*EXTRACTED TEXT:*

════════════════

|
Boost : |
From: Larry Evans (jcampbell3_at_[hidden])
Date: 2003-05-28 12:53:35
Chuck Messenger wrote:
[snip]
> collections, put them in object heirarchies, etc). This freedom should
> ideally apply both internally (within library L code) and most
> importantly, externally (in the code of users of library L). Crucially,
Would you require the users to use a smart pointer instead of a raw?
If not, then you're only option, that I can tell, is use a conservative
collector like Boehm's.
> {C} is recursive -- circular references are normal, in particular
> externally (which we can't control). I want to ensure the destruction
> of any {C} objects which are not ultimately reachable externally.
> Periodically invoking a garbage-collector is fine.
>
> -------------------------------------------------
>
> boost/libs/smart_ptr/src/sp_collector.cpp:
>
> There is no sample program to compile/run, so I have to guess somewhat
> at how to use this one.
>
> The basic idea is to intercept all memory allocations -- p = new X; --
> saving the info with "map[p] = sizeof(X);". To find the
> interconnections between objects, you do this:
>
> for (map_type::iterator it = map.begin(); it != map.end(); ++it) {
> char *p = it->first;
> unsigned size = it->second;
> for (char *v = p; v + 4 <= p + size; v += 4) {
> char *q = *(reinterpret_cast<char **>(v));
> if (map.count(q)) {
> // connection detected from object p to object q
> }
> }
> }
This is similar to Mirek Fidler's code:
http://groups.google.com/groups?q=OGC2+-+major+improvement+group:comp.lang.c%2B%2B.moderated&hl=en&lr=&ie=UTF-8&group=comp.lang.c%2B%2B.moderated&selm=3DCD36C3.4090502%40nospam_prodigy.net&rnum=1
>
> That is, for each known object p, you scan its allocated memory,
> examining each 4-byte chunk, q. If map[q] exists, then you assume q
> refers to an object, and therefore, that a connection exists from p to
> q. Given this map, you can detect stranded pools of objects (using
> dynamic programming, presumably, although I don't see any in
> sp_collector.cpp). You then run this algorithm periodically to detect &
> destroy stale objects.
>
> You might object that you'll sometimes mis-identify q as an object, when
> in fact it is just some random data. True, although tricks can be (and
> are, in sp_collector.cpp) used to minimize this to a vanishingly small
> likelihood (i.e. by marking legit pointers with a signature byte
> sequence). The consequence of mis-identification is that you may fail
> to destroy some unused objects. If this leads to nothing worse than
> some leaked memory, then it's not a real problem -- it will be a
> vanishingly small amount of memory.
This is the justification for Boehm's conservative collector.
http://www.hpl.hp.com/personal/Hans_Boehm/gc/
>
> Another problem is, how do you track external references to your
> objects? Indeed, that's the whole goal -- to find which objects are
> ultimately referenced from the "outside world" (and to destroy the
> rest). I don't see how sp_collector.cpp does this. Sample code would
> be nice -- then I could quickly watch in the debugger and see. Perhaps
> it depends on the fact that only boost::shared_ptr's are supported, and
> these store their info in allocated memory. I don't know - just
> speculating.

════════════════

*STORED DATA:*
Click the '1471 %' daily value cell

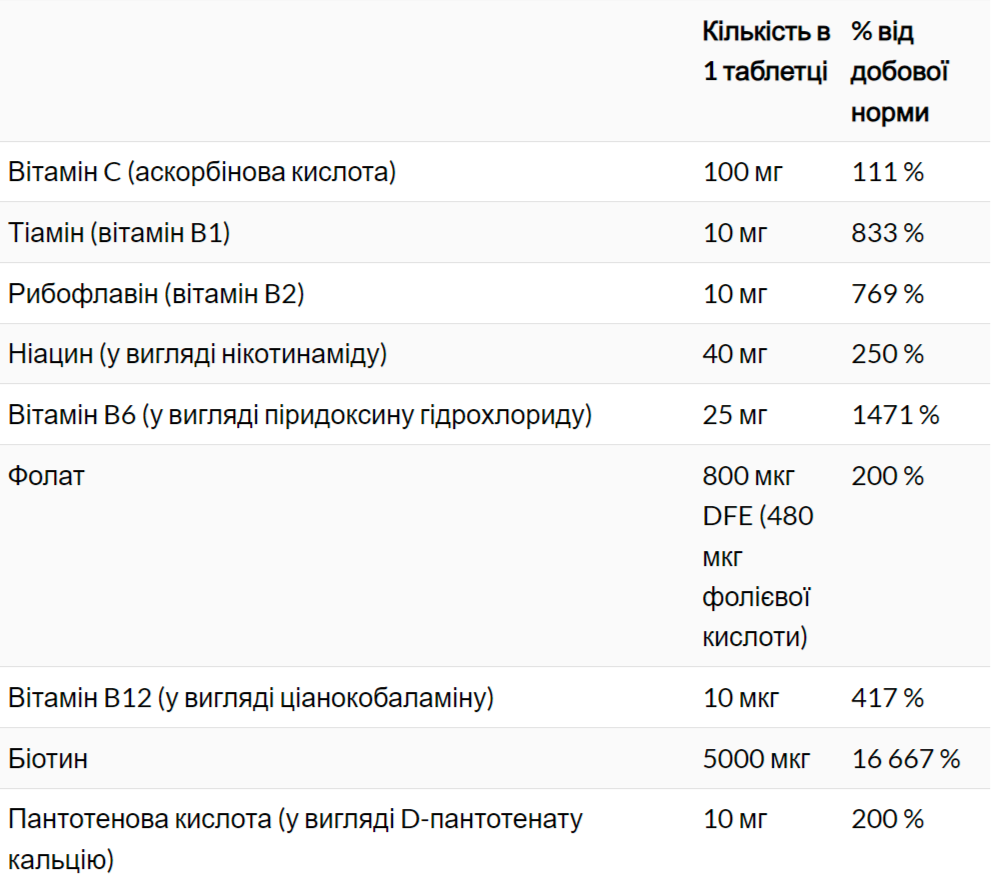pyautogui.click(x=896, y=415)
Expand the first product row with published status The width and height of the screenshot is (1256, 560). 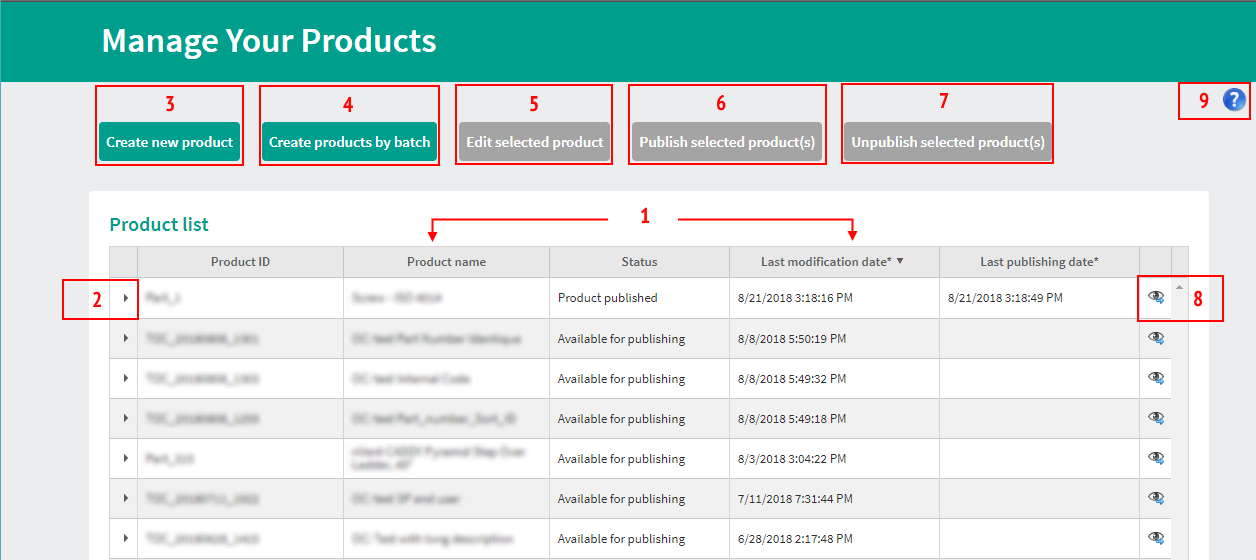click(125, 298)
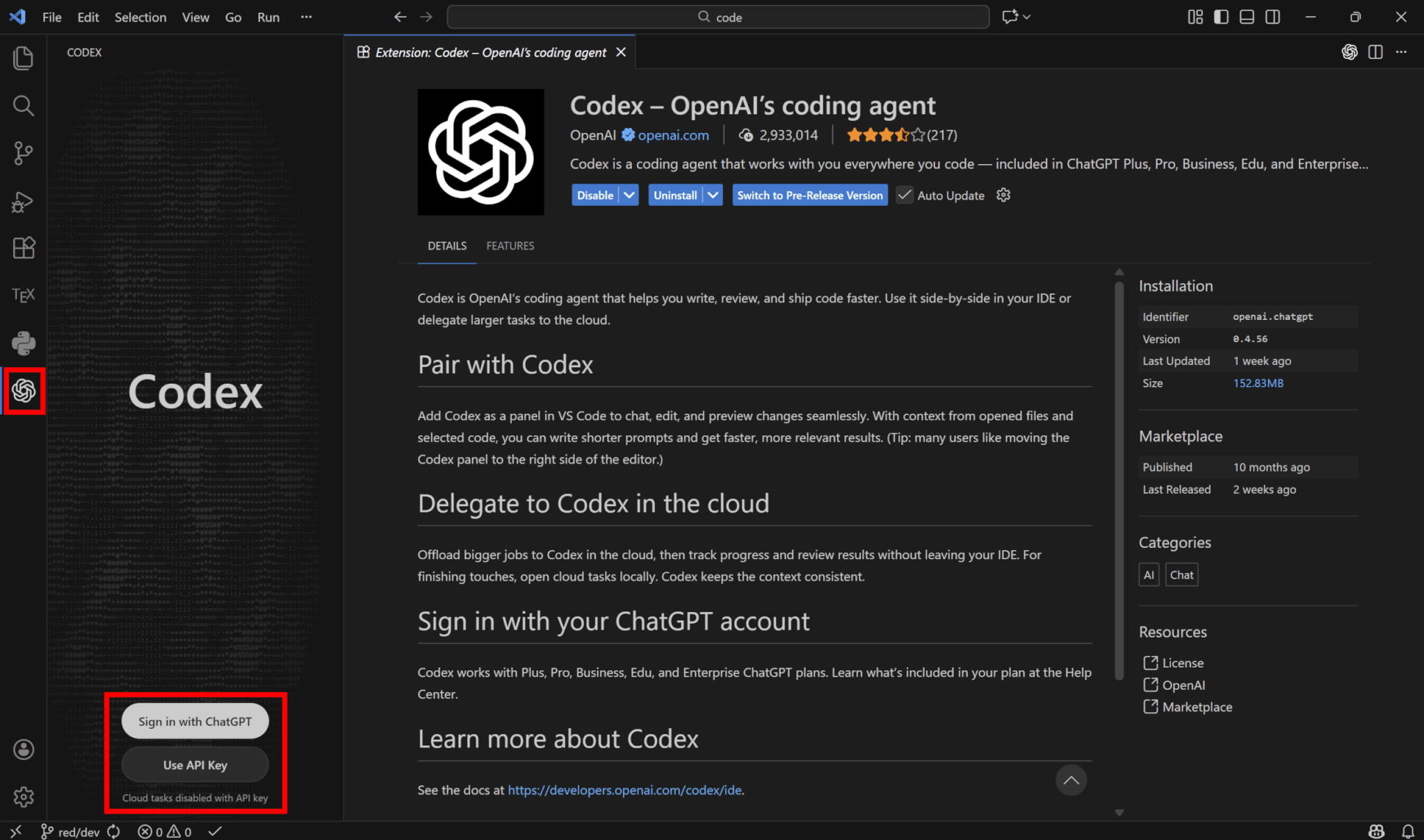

════════════════

*SHORT EXERCISE 1:* In the mailing list post, what trick does sp_collector.cpp use to reduce the chance of mistaking random data for an object?
*SHORT EXERCISE 2:* In the mailing list post, substitute "cyclic references" for "circular references" and write out everything from "If not, then" down to "use this one.".

*WRITTEN RESPONSE 1:* It marks legitimate pointers with a signature byte sequence.

*WRITTEN RESPONSE 2:*
If not, then you're only option, that I can tell, is use a conservative
collector like Boehm's.
> {C} is recursive -- cyclic references are normal, in particular
> externally (which we can't control). I want to ensure the destruction
> of any {C} objects which are not ultimately reachable externally.
> Periodically invoking a garbage-collector is fine.
>
> -------------------------------------------------
>
> boost/libs/smart_ptr/src/sp_collector.cpp:
>
> There is no sample program to compile/run, so I have to guess somewhat
> at how to use this one.